--- Text section ---
+ 1
Python Parser, for complex flat files
So dealing with EDI files, https://x12.org/examples samples of them can be found here. Would like to make a parser to parse the data and place it into a database
5 Answers
+ 7
+ 5
The EDI specifications published by the X12 organisation, are NOT open standards. They are protected by intellectual property. The companies who use it, can do this for paying a license fee.
https://x12.org/products/licensing-program
The specification itself is not publicly accessible.
Furthermore these message standards are merely guidelines. Each company that implements this format, typically uses only a small subset of the message. You can imagine every message definition as a separate mini language, where the client can choose their own set of expressions and custom encodings. The "examples" are purely one of many possible variations.
+ 3
Sounds like a good challenge Brandon.
Do you have a code that you've started? Are you having trouble getting it to work?
If so, save it in the code playground and attach it here using the plus āļø button.
---
**Work to complete:**
(a) Can you transcribe the EDI parser thread, starting at "https://x12.org/products/licensing-program" and ending at "it to work?"?
(b) Could you go on with the forum thread about parsing EDI files from where it stops?
--- Given material ---
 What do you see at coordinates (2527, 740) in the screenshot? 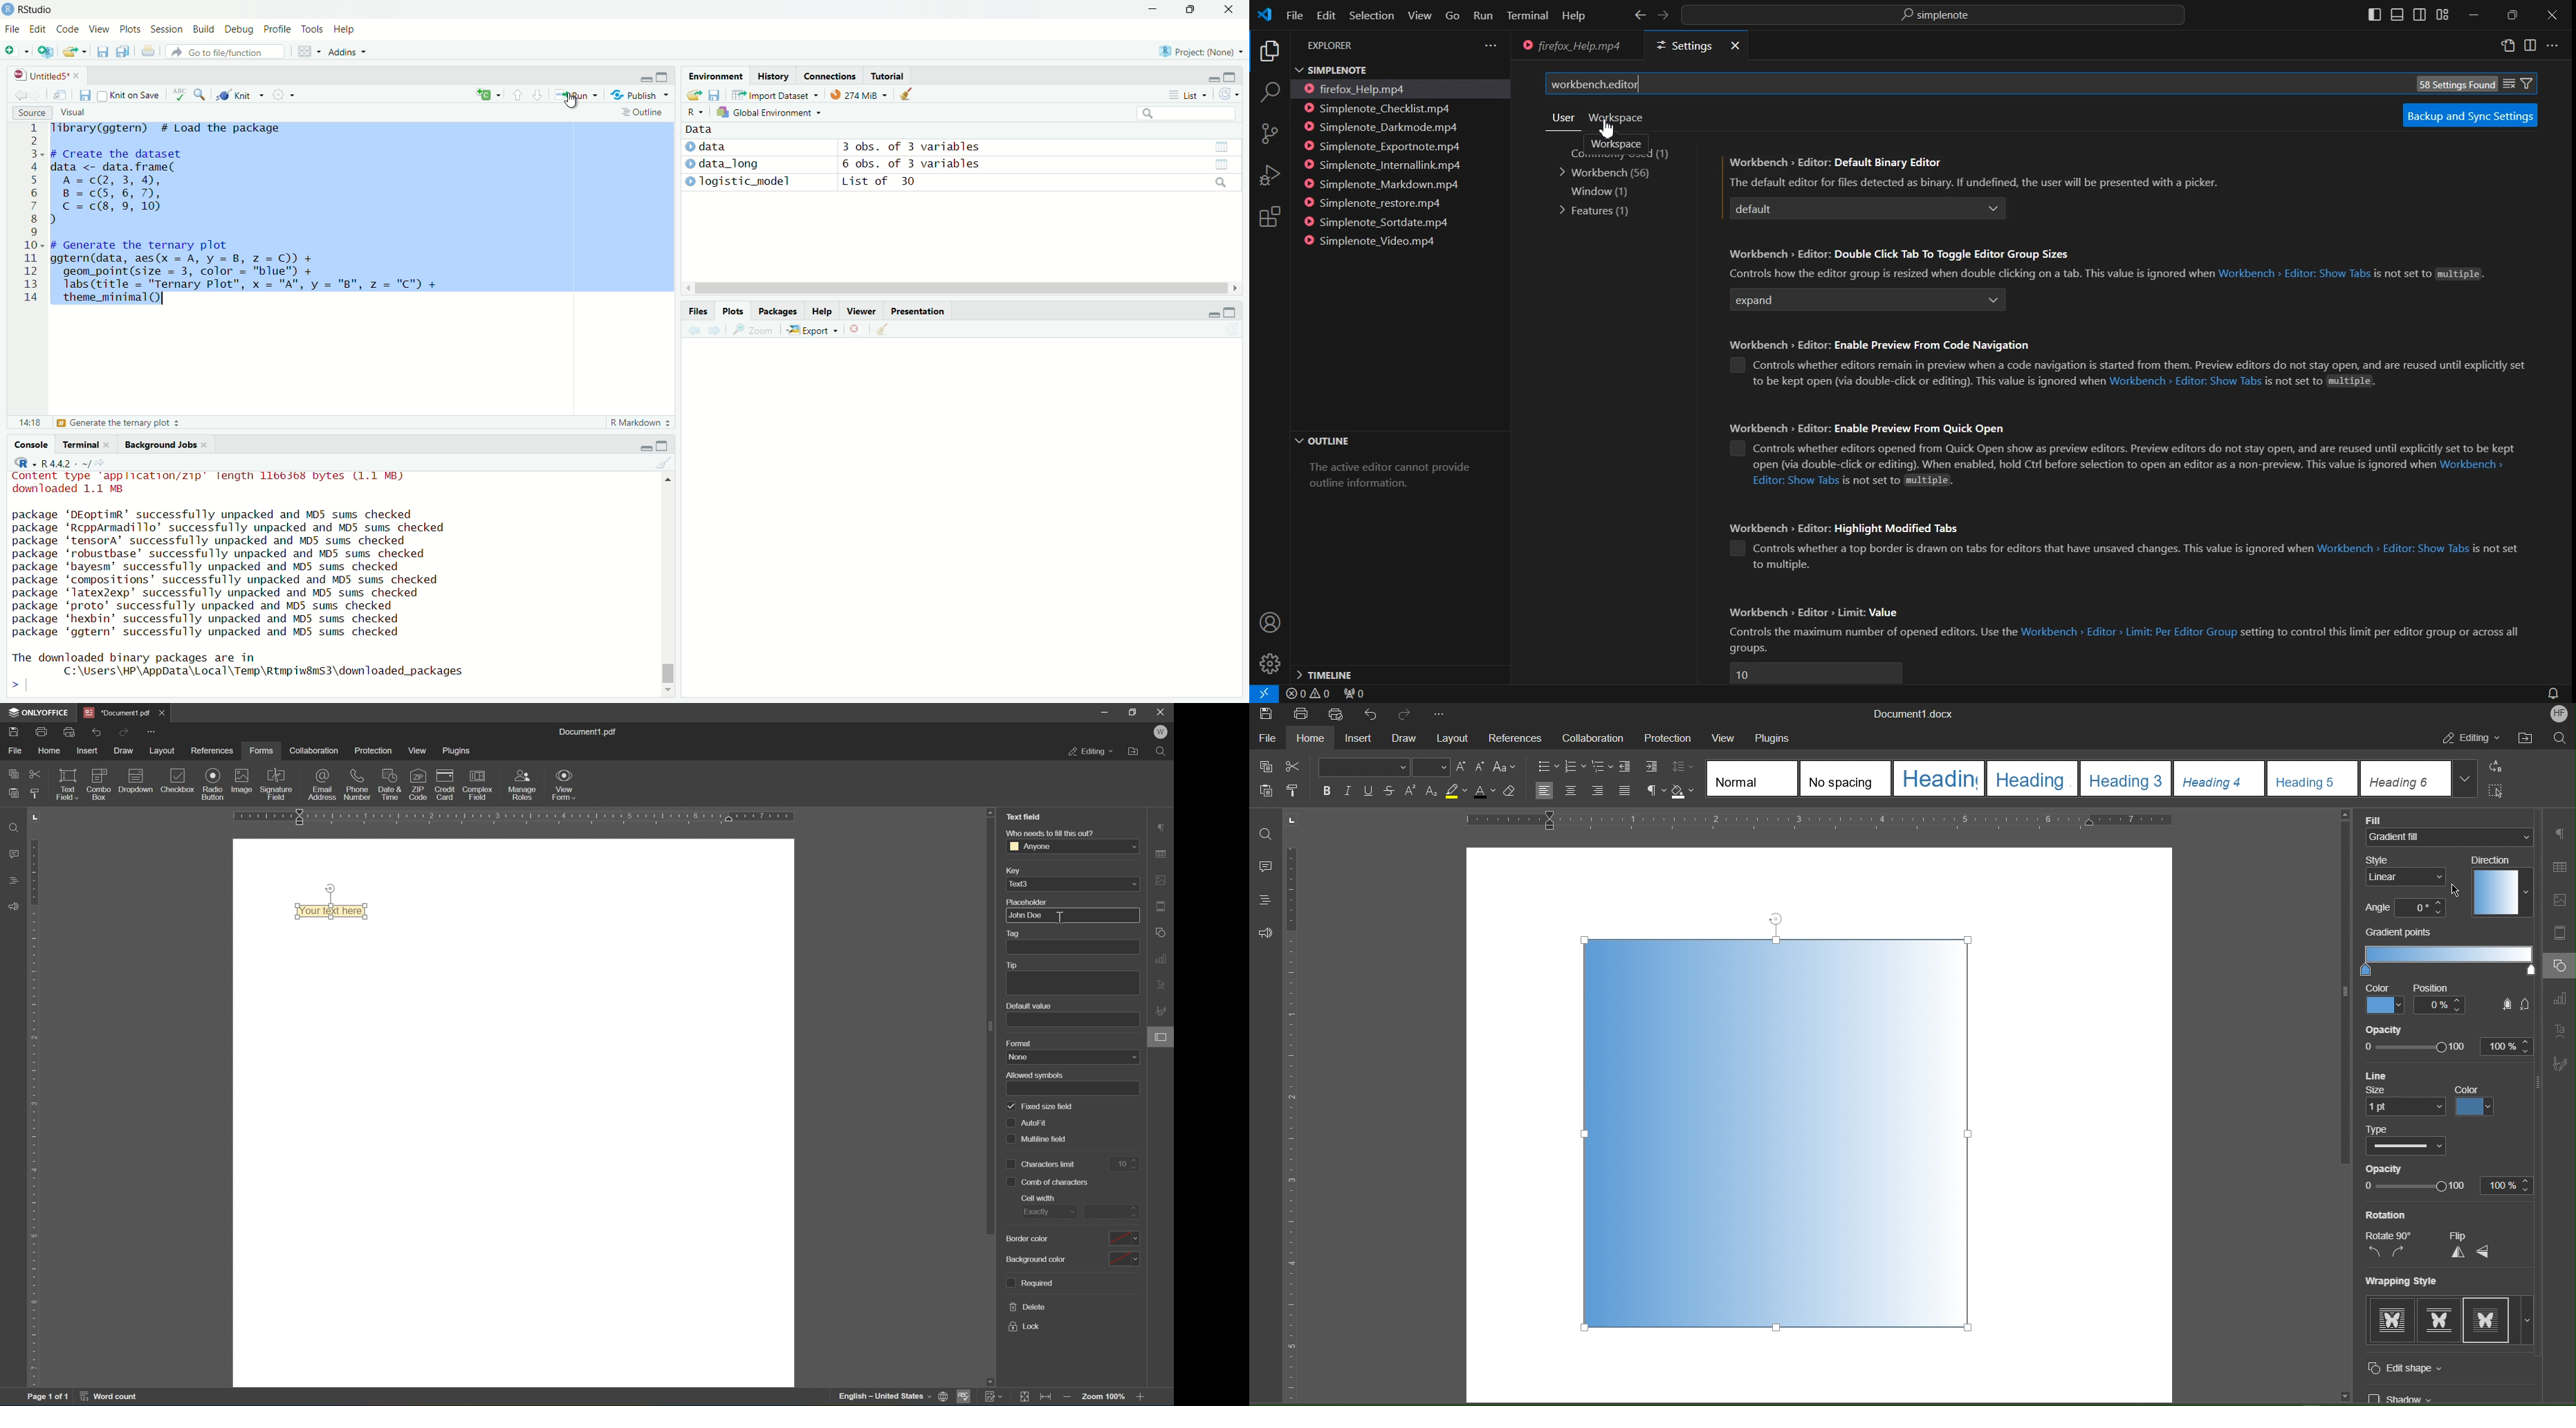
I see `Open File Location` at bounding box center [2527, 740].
---
**The replies:**
(a)
https://x12.org/products/licensing-program
The specification itself is not publicly accessible.
Furthermore these message standards are merely guidelines. Each company that implements this format, typically uses only a small subset of the message. You can imagine every message definition as a separate mini language, where the client can choose their own set of expressions and custom encodings. The "examples" are purely one of many possible variations.
+ 3
Sounds like a good challenge Brandon.
Do you have a code that you've started? Are you having trouble getting it to work?

(b)
+ 2
For a little more practical advice how to build a parser, let's look at an example.
Each message is composed of lines that are called "segments" such as:
DTM*582****RD8*20140101-20140131~
In the message text file, there is usually no line break, so the separator ~ between segments should be noted.
Each segment is composed of "elements" separated by * character. The first element refers to the syntactic meaning of the segment, like DTM = date. Usually there is a qualifier code, in above example 582 refers to "report period" (there are large code tables to define the meaning).
Some elements have multiple parts separated by - dash, these are called composite elements.
Some segments are mandatory. The standard dictates the structure of the message, and which segments and elements are mandatory, and which segments or segment groups are repeatable. However, client implementation can override this, also they can pick their preferred qualifiers or even define custom ones. Building an universal parser is impossible.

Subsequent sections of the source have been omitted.